Please Note: The TotalFreedom Forum has now been put into a read-only mode. Total Freedom has now closed down and will not be returning in any way, shape or form. It has been a pleasure to lead this community and I wish you all the best for your futures.
  • In 1980 (before the IBM PC and the first Macintosh were released), two authors Gary B. Shelly and Thomas J. Cashman published an educational book titled Introduction to computers and data processing. While the book is mostly filled with extremely outdated documentation of various languages, instructions, and trivia, the book raises some concerns that hold up extremely well in today's world 4 decades later.

    On a few occasions it raises concerns about how computers could be utilized to store huge amounts of information about citizens and the implications that could have if the data were to be misused, especially in regards to privacy. When you connect it to big companies like Google and Facebook (who already have a shady as fuck record when it comes to privacy) doing sketchy shit with your data for profit, you'll shit bricks. To quote Shelly and Cashman at page 446:

    Quote

    The computer will have a significant influence on the way in which society functions in the future. One of the more pressing issues ... is that modern computer systems have made it technically and economically feasable to store large volumes of data about citizens ... in such a way that this data can be readily accessed and analyzed. Some feel the establishment of these data banks offers a great potential for the loss of privacy and that misuse of this data threatens many of the basic freedoms found in society.
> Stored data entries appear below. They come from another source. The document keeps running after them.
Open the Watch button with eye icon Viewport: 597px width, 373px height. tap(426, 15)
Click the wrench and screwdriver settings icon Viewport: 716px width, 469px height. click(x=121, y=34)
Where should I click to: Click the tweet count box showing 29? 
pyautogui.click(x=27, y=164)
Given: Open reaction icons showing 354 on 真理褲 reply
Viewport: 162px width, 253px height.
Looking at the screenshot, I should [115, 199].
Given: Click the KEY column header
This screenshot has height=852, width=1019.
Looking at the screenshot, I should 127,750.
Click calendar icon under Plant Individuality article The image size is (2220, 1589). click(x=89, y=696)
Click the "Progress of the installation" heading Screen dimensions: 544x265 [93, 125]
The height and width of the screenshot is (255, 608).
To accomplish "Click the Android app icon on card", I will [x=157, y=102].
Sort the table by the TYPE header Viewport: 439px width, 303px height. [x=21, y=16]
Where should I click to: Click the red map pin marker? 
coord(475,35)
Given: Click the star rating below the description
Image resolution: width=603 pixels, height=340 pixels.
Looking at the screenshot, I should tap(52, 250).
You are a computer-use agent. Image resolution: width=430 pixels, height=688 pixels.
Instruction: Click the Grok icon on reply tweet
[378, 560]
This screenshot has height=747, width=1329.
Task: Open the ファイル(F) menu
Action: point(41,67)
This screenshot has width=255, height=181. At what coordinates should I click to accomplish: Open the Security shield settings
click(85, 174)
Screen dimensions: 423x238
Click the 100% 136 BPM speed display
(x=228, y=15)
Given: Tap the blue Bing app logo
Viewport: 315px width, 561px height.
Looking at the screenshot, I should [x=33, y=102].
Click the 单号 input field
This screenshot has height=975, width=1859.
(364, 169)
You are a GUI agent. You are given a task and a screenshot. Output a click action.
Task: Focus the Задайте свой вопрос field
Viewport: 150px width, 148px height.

    Holy fuck. This is fucking scary levels of accuracy. It's literally as if they knew that this exact thing would happen and tried to warn everyone decades earlier before it was too late, only to fall on deaf ears.

    image.png

  • As someone who has had to read a number of old reaserch papers from time to time for school stuff, it's scary that there's a ton of papers which have equally scary predictions about the state of things as they are now, such as this one

    Quote

    The presence of a large reser- voir of SARS-CoV-like viruses in horseshoe bats, together with the culture of eating exotic mammals in southern China, is a time bomb. The possibility of the reemergence of SARS and other novel viruses from animals or laboratories and therefore the need for preparedness should not be ignored.

    There's a bunch of others I could list but it's 11pm and this one was easy to find since its at the top of Google if you search for it but if you want to find more for yourself look at some ones about climate change, those guys are on point

  • To be fair, this is probably confirmation bias more than anything else. Almost every possible (and impossible) event has been predicted by someone at some point. Over 99% of the time they are wrong and forgotten about, and once in a while they happen to get it right and their text predicting it is rediscovered after it has come true.